OK vielen Dank. Na dann warten wir mal gespannt auf morgen


----------



## Anonymous (1 März 2005)

Anonymous schrieb:
			
		

> Mir hat jemand gesagt, daß das neue Dialergesetz mit den neuen OK-Fenstern am 16.2. verabschiedet wurde und das mit einer 3-monatigen Übergangsfrist dann spätetens ab 16.5.2005 alle Dialer mit den neuen  OK-Fenstern versehen werden müssen.
> 
> Weiss vielleicht jemand etwas genaueres ?  Können wir jetzt schon feiern ?



Korrekt. Die Verfügung der RegTP steht im aktuellen Amtsblatt (03/2005, afaik) und ist zum 16.02.05 in Kraft getreten.

Das bekannte neue Einwahlfenster ist drin, die Fenster für Bezug und Aktivierung müssen anders aussehen und dürfen keine "Ja"-Eingabe fordern (die ist für die Anwahl reserviert), sondern "ok" oder was anderes.

Übergangsfristen: 1 Monat für Neuregistrierung, 3 Monate für bereits registrierte Dialer. 
Nach dem 16.06. dürfen also nur noch "Neue" Dialer im Netz sein.

Viele Grüße

Amtsblattleser


----------



## Anonymous (1 März 2005)

Nachtrag:



> TKG § 152 Abs.1 i.V.m. § 43b Abs. 5; hier: Modifizierung der Verfügung 54/2003 für Dialer, deren Bezug, Installation, Aktivierung oder Verbindungsherstellung mittels eines Endgeräts mit grafischer Benutzeroberfläche erfolgen



Verfügung 04/2005

Gruß, 

Amtsblattleser


----------



## Anonymous (1 März 2005)

WOW super - endlich gibt es bald keine Dialerseiten mehr !!!

Aber wieso denn 16.06 ?  Wenn das Gesetz am 16.2. verabschiedet wurde und die Übergangsfrist 3 Monate ist, dann müsste das doch am 16.5 schon sein  :lol:   - oder wird 1+3 zusammengezählt ?
Was steht denn genau im Amtsblatt ?  Kann man das vielleicht auch online wo lesen ?  Wieso wurde diese erfreuliche Botschaft bis jetzt noch nirgends gepostet ?


----------



## Captain Picard (1 März 2005)

Anonymous schrieb:
			
		

> WOW super - endlich gibt es bald keine Dialerseiten mehr !!!


Wieso, Dialerseiten wird es nach wie vor geben, ob sie noch "rentablen" Zuspruch erhalten,  
wird sich dann zeigen....(Wenn sie alle so "wertvoll" sind , wie  immer behauptet wird, 
sollte es  ja keinerlei  Umsatzeinbruch geben....) das Amtsblatt gibts leider nicht kostenlos...
http://www.regtp.de/schriften/regtp/index.html

cp


----------



## Anonymous (1 März 2005)

Echt schade, daß es das Amtsblatt nicht online gibt.

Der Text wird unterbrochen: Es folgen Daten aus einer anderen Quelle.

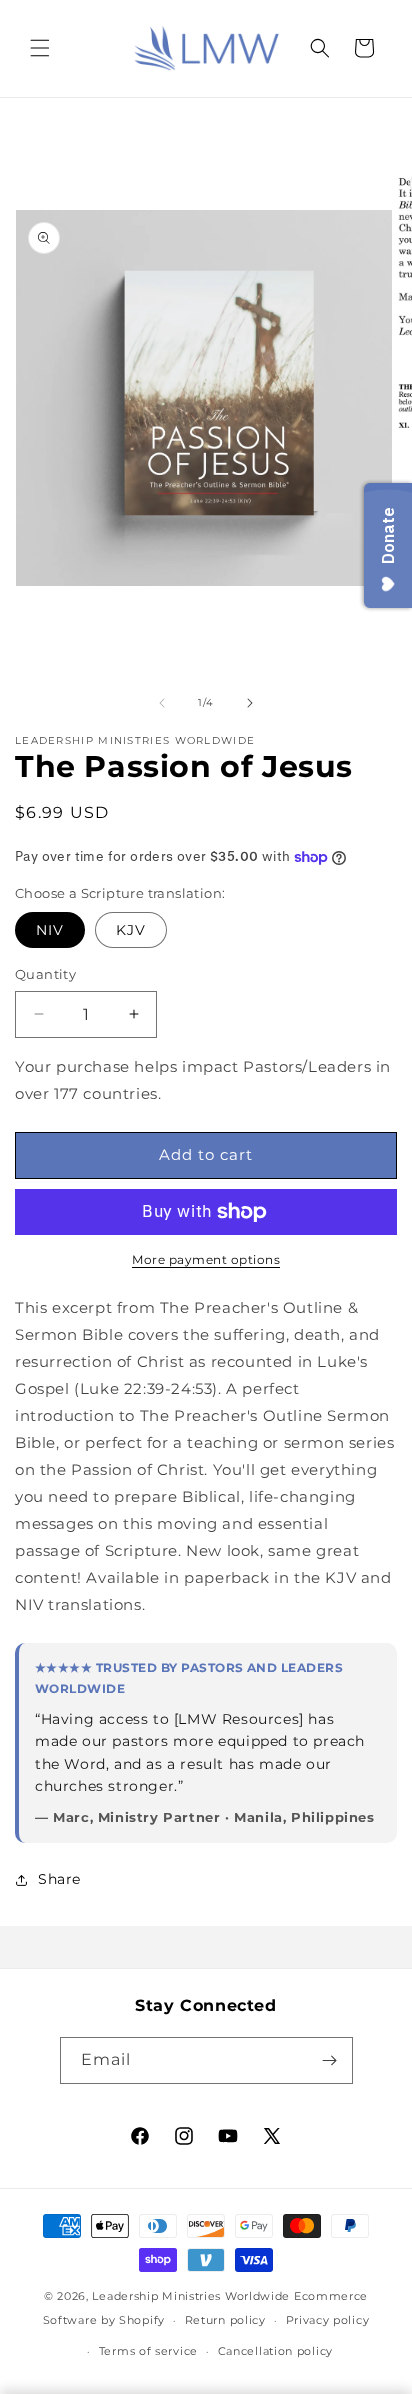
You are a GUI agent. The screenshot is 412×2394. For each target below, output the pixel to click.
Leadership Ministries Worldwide (191, 2296)
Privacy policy (328, 2320)
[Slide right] (250, 703)
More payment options (206, 1259)
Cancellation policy (275, 2351)
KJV (131, 930)
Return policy (225, 2320)
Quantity (45, 974)
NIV (50, 930)
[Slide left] (162, 703)
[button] (40, 48)
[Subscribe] (330, 2060)
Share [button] (59, 1879)
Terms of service (148, 2351)
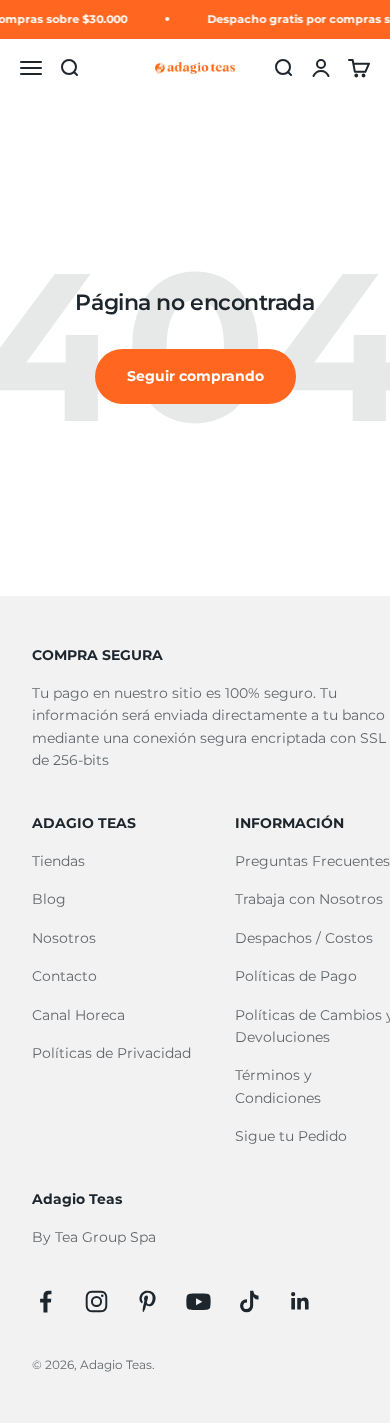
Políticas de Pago (296, 976)
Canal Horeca (78, 1015)
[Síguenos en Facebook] (45, 1301)
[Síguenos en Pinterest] (147, 1301)
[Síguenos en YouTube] (198, 1301)
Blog (49, 899)
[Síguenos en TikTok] (249, 1301)
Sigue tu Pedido (291, 1136)
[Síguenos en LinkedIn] (300, 1301)
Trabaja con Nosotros (309, 899)
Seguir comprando (195, 376)
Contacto (64, 976)
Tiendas (58, 861)
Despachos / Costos (304, 938)
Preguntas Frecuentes (312, 861)
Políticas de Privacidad (111, 1053)
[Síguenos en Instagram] (96, 1301)
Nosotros (64, 938)
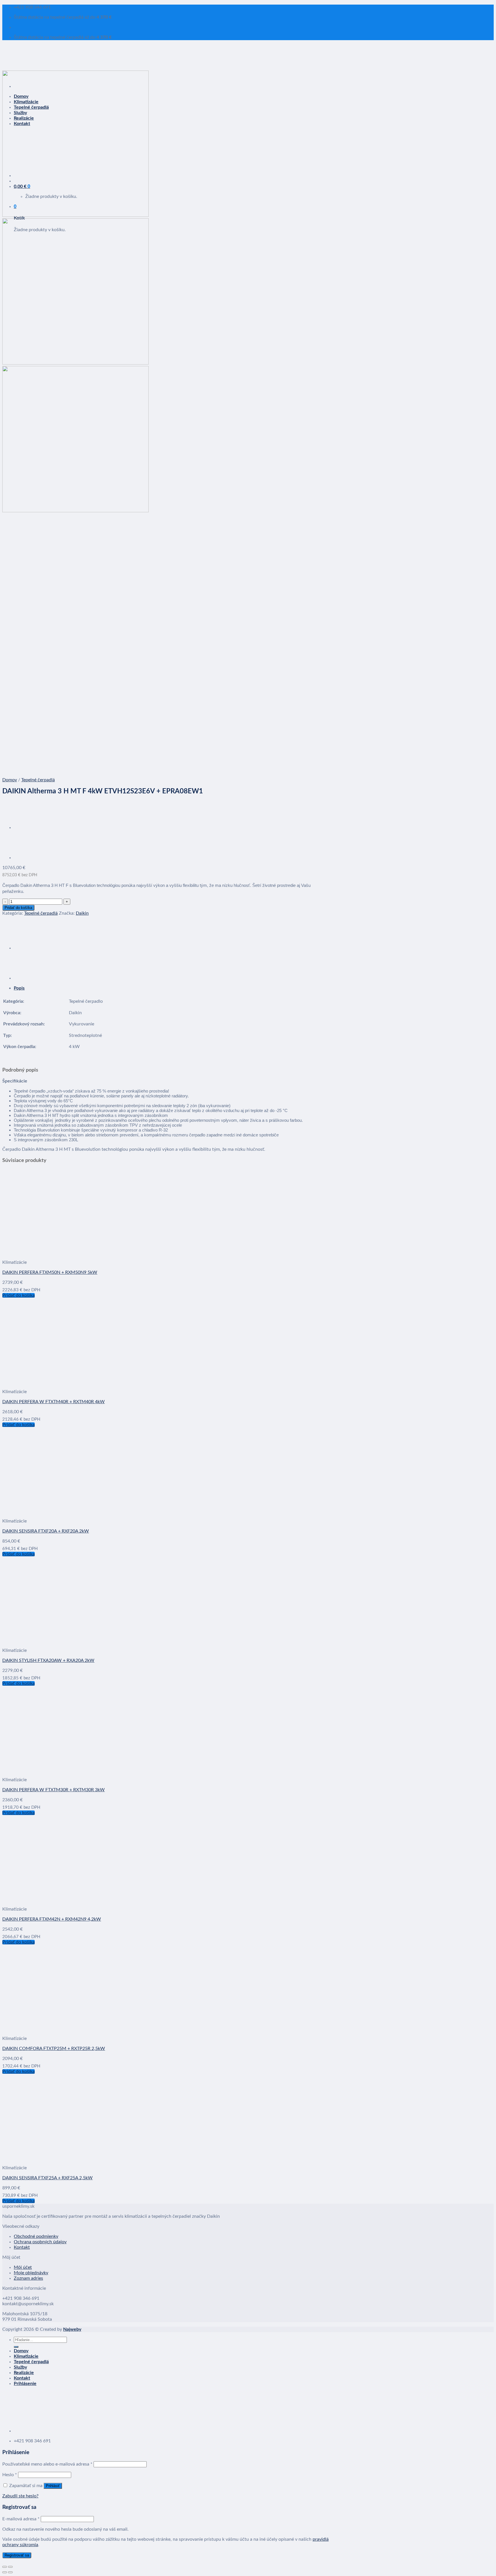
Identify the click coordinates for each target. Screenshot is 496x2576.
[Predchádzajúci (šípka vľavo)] (4, 2572)
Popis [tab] (19, 988)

Fragt sich nur, ob nun der 16.5. oder 16.6. das Datum ist wann das neue OK Fenster spätestens online geht. Vielleicht kann man ja laut dem Amtsblatt etwas herauslesen.

Danke !


----------



## sascha (1 März 2005)

Es wird dazu entweder heute noch, spätestens aber morgen eine Veröffentlichung von uns dazu geben. Siehe dann auch bei Dialerschutz.de unter Aktuelles und bei Computerbetrug auf der Startseite.


----------



## dvill (1 März 2005)

Dann hier lesen.

Dietmar Vill


----------



## Anonymous (1 März 2005)

Tja wenn es irgendwann keine richtigen Dialer mehr geben sollte dann wird es andere abrechnungsmethoden geben.
Lastschrift wird wieder richtig in Mode kommen.

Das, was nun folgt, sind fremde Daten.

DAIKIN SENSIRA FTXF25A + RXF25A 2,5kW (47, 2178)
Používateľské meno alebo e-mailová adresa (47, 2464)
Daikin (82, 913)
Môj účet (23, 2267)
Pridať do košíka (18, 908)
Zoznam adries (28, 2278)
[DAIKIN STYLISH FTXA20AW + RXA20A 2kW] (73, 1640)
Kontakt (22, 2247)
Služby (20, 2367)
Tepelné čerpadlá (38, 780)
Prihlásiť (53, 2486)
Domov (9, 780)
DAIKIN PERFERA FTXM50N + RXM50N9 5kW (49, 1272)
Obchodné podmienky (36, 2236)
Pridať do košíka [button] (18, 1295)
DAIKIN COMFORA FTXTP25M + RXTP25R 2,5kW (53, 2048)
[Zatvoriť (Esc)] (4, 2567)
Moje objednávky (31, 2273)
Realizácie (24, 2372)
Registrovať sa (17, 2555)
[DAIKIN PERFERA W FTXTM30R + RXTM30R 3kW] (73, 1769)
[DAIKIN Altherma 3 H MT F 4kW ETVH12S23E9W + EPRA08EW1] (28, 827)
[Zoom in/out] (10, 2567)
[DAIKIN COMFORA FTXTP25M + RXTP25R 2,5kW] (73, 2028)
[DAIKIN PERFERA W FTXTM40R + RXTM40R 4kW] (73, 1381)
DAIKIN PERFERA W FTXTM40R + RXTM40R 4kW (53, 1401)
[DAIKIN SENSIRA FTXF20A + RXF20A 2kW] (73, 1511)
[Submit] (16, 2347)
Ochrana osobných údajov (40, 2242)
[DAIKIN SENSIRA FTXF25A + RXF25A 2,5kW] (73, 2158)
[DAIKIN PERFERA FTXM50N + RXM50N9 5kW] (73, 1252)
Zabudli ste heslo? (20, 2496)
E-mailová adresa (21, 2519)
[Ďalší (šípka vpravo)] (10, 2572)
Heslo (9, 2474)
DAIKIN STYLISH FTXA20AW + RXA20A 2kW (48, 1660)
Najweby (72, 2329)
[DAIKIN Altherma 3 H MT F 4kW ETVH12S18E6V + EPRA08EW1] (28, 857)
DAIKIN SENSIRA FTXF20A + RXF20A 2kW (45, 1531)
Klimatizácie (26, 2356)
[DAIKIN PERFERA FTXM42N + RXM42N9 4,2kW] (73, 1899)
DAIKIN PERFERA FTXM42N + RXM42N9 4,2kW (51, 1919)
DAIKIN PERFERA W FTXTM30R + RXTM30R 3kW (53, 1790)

desweiteren wird PaybyCall viel neuen Zuwachs bekommen und PayPerSMS sowieso...


----------



## Captain Picard (1 März 2005)

Markus H. schrieb:
			
		

> Tja wenn es irgendwann keine richtigen Dialer mehr geben sollte .



was ist ein "richtiger" Dialer.....

cp


----------



## dvill (1 März 2005)

Heute ist irgendwie Weihnachten ...  :tannenbaum: 

Dietmar Vill


----------



## Anonymous (1 März 2005)

dvill schrieb:
			
		

> Heute ist irgendwie Weihnachten ...  :tannenbaum:
> 
> Dietmar Vill



Wie Weihnachten und Silvester zusammen!!  Ich mache gleich mal eine Flasche Sekt auf. Die Dialermafia schlagen sich ja gerade auf dialercenter.de die Köpfe ein   

http://www.dialercenter.de/showthread.php?s=&threadid=1160&perpage=15&pagenumber=1


----------



## Anonymous (1 März 2005)

Anonymous schrieb:
			
		

> WOW super - endlich gibt es bald keine Dialerseiten mehr !!!
> 
> Aber wieso denn 16.06 ?  Wenn das Gesetz am 16.2. verabschiedet wurde und die Übergangsfrist 3 Monate ist, dann müsste das doch am 16.5 schon sein  :lol:   - oder wird 1+3 zusammengezählt ?
> Was steht denn genau im Amtsblatt ?  Kann man das vielleicht auch online wo lesen ?  Wieso wurde diese erfreuliche Botschaft bis jetzt noch nirgends gepostet ?



bis 15.03. können "alte Dialer" registriert werden, für die dann ein Übergangsfrist von 3 Monaten gilt -> 16.06.05. 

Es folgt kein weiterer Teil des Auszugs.